_Source text_:
▬▬▬▬▬▬

After all, I’m not an art connoisseur. This summer, I was reminded of my lack of artistic sophistication visiting the National Gallery in Washington DC with a childhood friend who teaches Art History.  She helped me recognize dimensions of meaning in what we were seeing that I had missed.

That said, I’ve also noticed some paintings and sculptures have more universal appeal.  Like that strange smile on the Mona Lisa’s face that fascinates people, some of the works I saw on my travels had people gathered around studying them, sitting nearby and contemplating them.  These works had a dimension that the other ones didn’t seem to have;  a dimension that spoke to something deep within them.

Whether a painting or a beautiful song, an other-worldly meal, or a smell that awakens powerful memories, our senses can give us access to the depths of our being; access to the sources of our faith through direct personal experience.

With Joann Wolfgang von Goethe’s help,  we’ll explore this process with a quote from his writings:

Simple Imitation, Manner, Style by Goethe (1789)

Imitation

Assume that an aspiring artist with some talent begins to paint natural objects after only brief preliminary training in basic techniques.  He copies forms with care and diligence and imitates colors as closely as he can, taking pains never to deviate from nature, beginning and completing every picture with an eye to nature.  This person will always be an estimable artist because he will necessarily achieve an incredible degree of accuracy, and his works will be assured, vital and diverse.

▬▬▬▬▬▬

_Data segment_:
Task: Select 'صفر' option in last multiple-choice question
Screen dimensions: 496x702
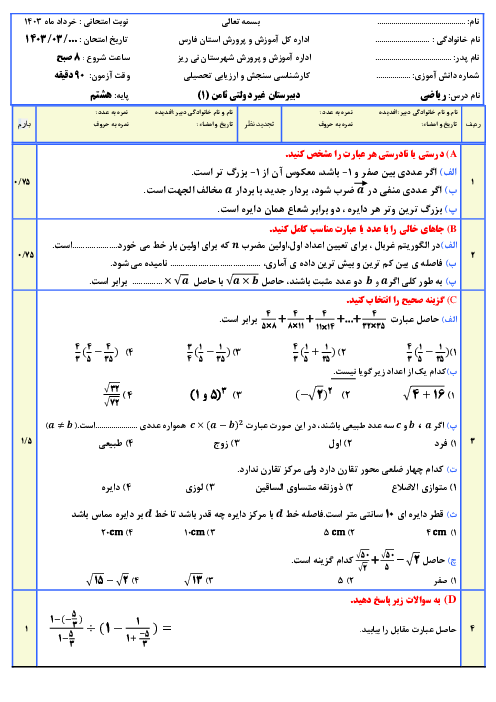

▬▬▬▬▬▬

_Requirements_:
a) In the art essay, what subject does the childhood friend teach?
b) From the art essay, transcribe word for word the passage from "Whether a painting" to "direct personal experience.".
c) Say whether each statement agrees with the art essay, answering yes or no and quoting the words that decide it: (i) The writer visited the National Gallery during the summer. (ii) The Goethe piece quoted dates from 1798. (iii) The aspiring artist in the Goethe piece paints after extensive training.
Draw only on the art essay, not on the material.

_Outputs for the tasks_:
a) Art History.

b)
Whether a painting or a beautiful song, an other-worldly meal, or a smell that awakens powerful memories, our senses can give us access to the depths of our being; access to the sources of our faith through direct personal experience.

c)
(i) Yes: "This summer, I was reminded of my lack of artistic sophistication visiting the National Gallery in Washington DC"
(ii) No: "Simple Imitation, Manner, Style by Goethe (1789)"
(iii) No: "after only brief preliminary training in basic techniques"